People’s Bank of China sells stake in HDFC in June quarter following furore

People’s Bank of China (PBOC) has trimmed stake in HDFC following a furore in April when it emerged that China’s central bank had upped its holdings in India’s largest mortgage company, taking advantage of the market meltdown.

PBOC is no longer a shareholder in HDFC as per the June 2020 quarter shareholding disclosure made by the Mumbai-based financial services behemoth. During the quarter ended March 2020, PBOC held 17.5 million shares, or 1.01 per cent stake in HDFC, valued at Rs 3,300 crore at current market rate.

It is difficult to ascertain whether the Chinese authority has entirely sold its stake or just trimmed it below 1 per cent. Stock exchange shareholding disclosure captures names of public shareholders who own more than 1 per cent stake.

Whatever maybe the stake sale quantum, PBOC would have made a neat profit on the investment in matter of months.

During the March quarter, shares of HDFC had plunged more than 40 per cent. From March lows of Rs 1,473, the stock had rebounded 30 per cent in April. After a chopping June quarter, shares of HDFC are currently trading 30 per cent higher compared to their 2020 lows.

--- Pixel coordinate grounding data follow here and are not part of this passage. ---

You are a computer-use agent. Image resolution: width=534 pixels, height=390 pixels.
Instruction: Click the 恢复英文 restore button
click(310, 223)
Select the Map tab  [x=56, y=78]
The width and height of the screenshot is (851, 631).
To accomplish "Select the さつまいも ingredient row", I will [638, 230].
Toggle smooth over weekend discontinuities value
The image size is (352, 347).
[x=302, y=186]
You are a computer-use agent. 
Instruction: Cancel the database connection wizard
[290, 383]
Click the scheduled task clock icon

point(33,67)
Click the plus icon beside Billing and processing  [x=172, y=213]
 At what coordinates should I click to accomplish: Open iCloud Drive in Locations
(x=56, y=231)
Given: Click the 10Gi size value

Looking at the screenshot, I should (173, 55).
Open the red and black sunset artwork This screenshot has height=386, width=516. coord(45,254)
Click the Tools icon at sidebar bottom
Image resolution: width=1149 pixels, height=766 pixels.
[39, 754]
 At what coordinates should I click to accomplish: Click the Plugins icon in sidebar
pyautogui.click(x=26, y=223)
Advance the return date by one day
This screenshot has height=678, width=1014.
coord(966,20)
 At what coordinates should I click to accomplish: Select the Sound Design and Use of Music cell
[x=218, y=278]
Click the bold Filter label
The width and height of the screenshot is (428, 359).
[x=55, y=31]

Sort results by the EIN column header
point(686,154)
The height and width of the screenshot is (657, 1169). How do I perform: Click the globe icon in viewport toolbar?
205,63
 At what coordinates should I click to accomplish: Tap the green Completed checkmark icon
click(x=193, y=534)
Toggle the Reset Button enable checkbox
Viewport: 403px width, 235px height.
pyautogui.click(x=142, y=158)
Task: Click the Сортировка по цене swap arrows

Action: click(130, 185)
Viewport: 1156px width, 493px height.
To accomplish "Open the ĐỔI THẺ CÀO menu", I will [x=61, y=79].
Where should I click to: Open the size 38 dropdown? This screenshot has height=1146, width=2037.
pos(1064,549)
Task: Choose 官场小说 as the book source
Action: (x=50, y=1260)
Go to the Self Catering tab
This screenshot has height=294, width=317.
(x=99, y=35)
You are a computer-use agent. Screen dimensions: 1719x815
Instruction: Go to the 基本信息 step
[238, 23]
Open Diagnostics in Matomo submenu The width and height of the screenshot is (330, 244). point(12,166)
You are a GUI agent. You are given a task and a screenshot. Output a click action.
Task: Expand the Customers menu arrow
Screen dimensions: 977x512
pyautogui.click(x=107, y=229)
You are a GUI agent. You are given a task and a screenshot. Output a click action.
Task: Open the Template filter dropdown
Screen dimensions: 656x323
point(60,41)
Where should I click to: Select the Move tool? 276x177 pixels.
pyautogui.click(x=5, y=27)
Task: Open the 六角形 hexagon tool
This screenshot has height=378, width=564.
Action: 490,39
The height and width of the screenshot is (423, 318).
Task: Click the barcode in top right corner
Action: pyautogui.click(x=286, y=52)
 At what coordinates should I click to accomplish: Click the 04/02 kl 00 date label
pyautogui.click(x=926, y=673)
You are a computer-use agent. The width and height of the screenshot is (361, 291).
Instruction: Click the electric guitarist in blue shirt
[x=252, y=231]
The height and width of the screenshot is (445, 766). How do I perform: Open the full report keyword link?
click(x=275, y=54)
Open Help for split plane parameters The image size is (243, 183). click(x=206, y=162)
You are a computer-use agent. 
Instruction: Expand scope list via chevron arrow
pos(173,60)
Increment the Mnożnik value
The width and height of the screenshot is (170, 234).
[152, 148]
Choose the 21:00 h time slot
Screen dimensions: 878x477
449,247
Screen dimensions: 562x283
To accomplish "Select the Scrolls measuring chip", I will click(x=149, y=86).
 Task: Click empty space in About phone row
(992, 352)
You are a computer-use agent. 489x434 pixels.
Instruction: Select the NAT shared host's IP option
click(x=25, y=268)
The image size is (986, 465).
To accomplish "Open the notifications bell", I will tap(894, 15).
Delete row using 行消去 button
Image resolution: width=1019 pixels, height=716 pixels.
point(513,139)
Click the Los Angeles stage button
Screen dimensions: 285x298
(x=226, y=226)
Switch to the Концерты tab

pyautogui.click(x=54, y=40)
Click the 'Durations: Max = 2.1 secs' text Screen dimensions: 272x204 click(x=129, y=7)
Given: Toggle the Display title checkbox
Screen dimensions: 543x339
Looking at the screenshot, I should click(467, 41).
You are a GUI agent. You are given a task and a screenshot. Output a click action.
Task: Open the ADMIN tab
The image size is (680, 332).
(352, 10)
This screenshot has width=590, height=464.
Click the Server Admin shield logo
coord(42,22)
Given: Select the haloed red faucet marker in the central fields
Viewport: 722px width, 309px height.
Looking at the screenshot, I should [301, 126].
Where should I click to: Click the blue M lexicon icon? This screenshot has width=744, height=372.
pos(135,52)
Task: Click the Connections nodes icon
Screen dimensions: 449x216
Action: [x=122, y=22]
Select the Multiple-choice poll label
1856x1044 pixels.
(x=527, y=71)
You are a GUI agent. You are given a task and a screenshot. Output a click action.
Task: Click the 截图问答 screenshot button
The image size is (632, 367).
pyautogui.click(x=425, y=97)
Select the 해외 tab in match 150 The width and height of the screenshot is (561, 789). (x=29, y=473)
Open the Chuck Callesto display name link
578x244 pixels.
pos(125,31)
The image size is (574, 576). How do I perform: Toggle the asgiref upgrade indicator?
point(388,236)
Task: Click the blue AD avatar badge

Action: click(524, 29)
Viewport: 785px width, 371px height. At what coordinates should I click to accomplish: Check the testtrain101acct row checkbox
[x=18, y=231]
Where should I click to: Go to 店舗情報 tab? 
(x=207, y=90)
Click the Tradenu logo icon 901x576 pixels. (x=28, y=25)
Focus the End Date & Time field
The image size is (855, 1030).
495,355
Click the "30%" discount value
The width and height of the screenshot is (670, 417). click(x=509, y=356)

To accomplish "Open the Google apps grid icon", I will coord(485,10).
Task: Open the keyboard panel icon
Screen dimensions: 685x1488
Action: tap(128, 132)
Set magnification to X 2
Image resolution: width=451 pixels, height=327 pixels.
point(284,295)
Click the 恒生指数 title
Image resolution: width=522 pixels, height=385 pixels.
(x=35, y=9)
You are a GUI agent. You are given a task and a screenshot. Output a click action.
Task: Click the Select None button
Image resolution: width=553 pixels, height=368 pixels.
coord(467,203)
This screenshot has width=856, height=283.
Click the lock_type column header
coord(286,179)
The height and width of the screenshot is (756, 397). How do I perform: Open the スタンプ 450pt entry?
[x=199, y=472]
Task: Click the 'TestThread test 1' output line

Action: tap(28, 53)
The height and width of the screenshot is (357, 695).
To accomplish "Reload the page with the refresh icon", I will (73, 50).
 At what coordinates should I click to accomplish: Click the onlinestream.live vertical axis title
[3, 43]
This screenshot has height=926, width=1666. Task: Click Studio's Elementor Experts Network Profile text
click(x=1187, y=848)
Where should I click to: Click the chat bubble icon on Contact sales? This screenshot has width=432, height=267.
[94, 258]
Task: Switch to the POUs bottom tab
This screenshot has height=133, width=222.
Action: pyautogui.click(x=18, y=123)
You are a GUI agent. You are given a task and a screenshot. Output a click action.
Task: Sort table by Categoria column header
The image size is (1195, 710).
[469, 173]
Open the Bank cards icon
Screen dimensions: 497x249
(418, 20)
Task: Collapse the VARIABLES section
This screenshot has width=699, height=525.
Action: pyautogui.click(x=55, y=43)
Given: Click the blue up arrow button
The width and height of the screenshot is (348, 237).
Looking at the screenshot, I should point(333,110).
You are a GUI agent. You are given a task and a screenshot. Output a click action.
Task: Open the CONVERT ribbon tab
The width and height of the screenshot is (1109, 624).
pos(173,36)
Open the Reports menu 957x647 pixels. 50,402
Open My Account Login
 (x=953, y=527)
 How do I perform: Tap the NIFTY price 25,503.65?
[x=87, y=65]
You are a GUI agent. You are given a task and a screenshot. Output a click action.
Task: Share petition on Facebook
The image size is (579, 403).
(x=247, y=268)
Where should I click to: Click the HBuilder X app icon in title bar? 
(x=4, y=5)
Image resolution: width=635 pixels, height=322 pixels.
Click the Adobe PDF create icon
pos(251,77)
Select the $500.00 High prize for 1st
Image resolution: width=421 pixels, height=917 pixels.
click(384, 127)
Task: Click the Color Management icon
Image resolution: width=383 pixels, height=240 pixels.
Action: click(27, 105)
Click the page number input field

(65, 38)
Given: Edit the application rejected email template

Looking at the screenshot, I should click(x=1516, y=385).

PBOC buying and selling price can’t be ascertained.

Market players said the Chinese central bank could have trimmed the exposure to avoid public glare. While the investment quantity was small, it had sparked a debate on whether Chinese investment firms were taking advantage of the fall in the domestic markets—triggered by the Covid-19 pandemic—to lap up shares of Indian companies.

Market regulator Securities and Exchange Board of India (Sebi) had even increased scrutiny of foreign portfolio investors (FPIs) from neighbouring countries.

Currently, Life Insurance Corporation (LIC) is the biggest shareholder in HDFC. The state-owned lender increased its stake by 72 basis points (bps) to 5.39 per cent during the June quarter. Invesco Oppenheimer, the second-biggest shareholder, also increased its stake in HDFC by 21 bps to 3.54 per cent.

Meanwhile, the Government of Singapore trimmed its take by 9 bps to 3.14 per cent. Vanguard and Government Pension Fund also pruned their holdings.